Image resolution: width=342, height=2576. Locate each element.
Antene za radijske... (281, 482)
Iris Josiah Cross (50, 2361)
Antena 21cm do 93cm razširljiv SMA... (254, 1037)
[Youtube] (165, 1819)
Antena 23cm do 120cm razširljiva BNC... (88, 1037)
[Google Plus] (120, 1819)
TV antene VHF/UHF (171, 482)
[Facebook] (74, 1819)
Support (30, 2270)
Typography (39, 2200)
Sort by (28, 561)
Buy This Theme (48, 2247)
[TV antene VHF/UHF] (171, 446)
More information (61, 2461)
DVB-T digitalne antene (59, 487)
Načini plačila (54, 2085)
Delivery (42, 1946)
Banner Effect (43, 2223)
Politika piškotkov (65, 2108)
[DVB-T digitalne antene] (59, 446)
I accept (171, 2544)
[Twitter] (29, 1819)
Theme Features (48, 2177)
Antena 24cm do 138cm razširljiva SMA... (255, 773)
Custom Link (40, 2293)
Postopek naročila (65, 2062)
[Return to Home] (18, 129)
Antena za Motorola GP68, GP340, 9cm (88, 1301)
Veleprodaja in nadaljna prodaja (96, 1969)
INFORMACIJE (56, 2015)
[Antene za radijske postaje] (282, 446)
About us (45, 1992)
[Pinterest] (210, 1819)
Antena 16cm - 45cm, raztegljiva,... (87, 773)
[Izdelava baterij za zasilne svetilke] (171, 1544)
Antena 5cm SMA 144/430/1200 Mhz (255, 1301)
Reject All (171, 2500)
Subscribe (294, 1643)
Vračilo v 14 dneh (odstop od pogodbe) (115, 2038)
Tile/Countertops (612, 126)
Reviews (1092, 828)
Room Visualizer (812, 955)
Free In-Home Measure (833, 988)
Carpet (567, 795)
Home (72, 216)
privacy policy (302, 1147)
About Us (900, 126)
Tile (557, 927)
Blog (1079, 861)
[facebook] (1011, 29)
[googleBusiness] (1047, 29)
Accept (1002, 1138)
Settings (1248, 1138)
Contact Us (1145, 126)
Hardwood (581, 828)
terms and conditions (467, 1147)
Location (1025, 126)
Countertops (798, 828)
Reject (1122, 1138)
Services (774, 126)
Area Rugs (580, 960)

──────────────────────────────

» WHAT THE TASK ASKS
A single number is the answer: the count of lines above that include the string "radijske".

» EXERCISE SOLUTION
2